Despite the money they're making, fewer IT leaders say they're satisfied with their jobs this year
In addition to increases in base salaries, more IT leaders are getting retention bonuses. The number of IT leaders receiving such bonuses has skyrocketed in two years, from six percent to 22 percent, says the Harvey Nash survey.
No wonder that 80 percent of respondents report being satisfied with their compensation.
Despite the money they're making, fewer IT leaders say they're satisfied with their jobs this year. In 2007, 88 percent of IT leaders called their jobs fulfilling, compared with 79 percent this year. And one-fifth of respondents (21 percent) don't find their jobs fulfilling.
Consequently, 28 percent of respondents say they're hunting for a new job and the 54 percent who aren't actively looking say they'd entertain calls from recruiters.

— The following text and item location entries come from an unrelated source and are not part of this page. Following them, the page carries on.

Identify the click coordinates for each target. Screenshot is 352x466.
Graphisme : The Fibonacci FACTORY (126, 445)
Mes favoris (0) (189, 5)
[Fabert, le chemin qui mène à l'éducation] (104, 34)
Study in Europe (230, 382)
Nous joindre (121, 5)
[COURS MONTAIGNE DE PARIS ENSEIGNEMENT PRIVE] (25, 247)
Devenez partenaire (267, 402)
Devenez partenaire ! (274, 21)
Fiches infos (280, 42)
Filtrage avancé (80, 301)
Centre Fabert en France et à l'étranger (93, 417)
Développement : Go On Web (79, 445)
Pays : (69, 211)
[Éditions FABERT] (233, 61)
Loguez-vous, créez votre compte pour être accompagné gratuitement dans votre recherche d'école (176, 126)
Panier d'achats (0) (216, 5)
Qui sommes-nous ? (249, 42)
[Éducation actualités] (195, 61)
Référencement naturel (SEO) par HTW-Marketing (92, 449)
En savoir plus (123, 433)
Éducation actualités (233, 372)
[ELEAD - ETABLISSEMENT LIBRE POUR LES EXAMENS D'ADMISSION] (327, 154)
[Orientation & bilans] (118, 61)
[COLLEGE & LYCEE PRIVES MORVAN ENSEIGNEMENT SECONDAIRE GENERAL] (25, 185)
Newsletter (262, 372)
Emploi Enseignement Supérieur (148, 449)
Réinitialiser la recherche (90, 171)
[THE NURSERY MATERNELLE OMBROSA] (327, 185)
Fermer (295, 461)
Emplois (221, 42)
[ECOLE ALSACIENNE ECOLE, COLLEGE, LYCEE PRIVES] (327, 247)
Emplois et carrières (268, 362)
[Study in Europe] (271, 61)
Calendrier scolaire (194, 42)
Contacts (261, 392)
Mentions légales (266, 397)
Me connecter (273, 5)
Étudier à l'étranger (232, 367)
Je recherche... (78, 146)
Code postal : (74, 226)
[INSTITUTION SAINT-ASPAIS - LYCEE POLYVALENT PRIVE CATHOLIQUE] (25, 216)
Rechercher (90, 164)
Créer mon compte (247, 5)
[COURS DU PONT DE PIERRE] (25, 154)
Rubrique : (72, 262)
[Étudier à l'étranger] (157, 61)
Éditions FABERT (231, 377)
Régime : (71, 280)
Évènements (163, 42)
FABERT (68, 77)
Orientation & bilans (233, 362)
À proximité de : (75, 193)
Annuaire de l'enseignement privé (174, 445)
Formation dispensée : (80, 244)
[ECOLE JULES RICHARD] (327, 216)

One factor fuelling that eagerness to switch jobs: CIOs feel less influential in their roles and in their organizations, according to the survey. The number of CIOs who view their role as becoming "more strategic" to their company declined from 80 percent last year to 69 percent this year.
What's more, fewer IT leaders now report to the CEO. Only 29 percent of the Harvey Nash survey respondents say their boss is the CEO, compared with 36 percent last year. (In our research, 41 percent of State of the CIO survey respondents call the CEO boss.)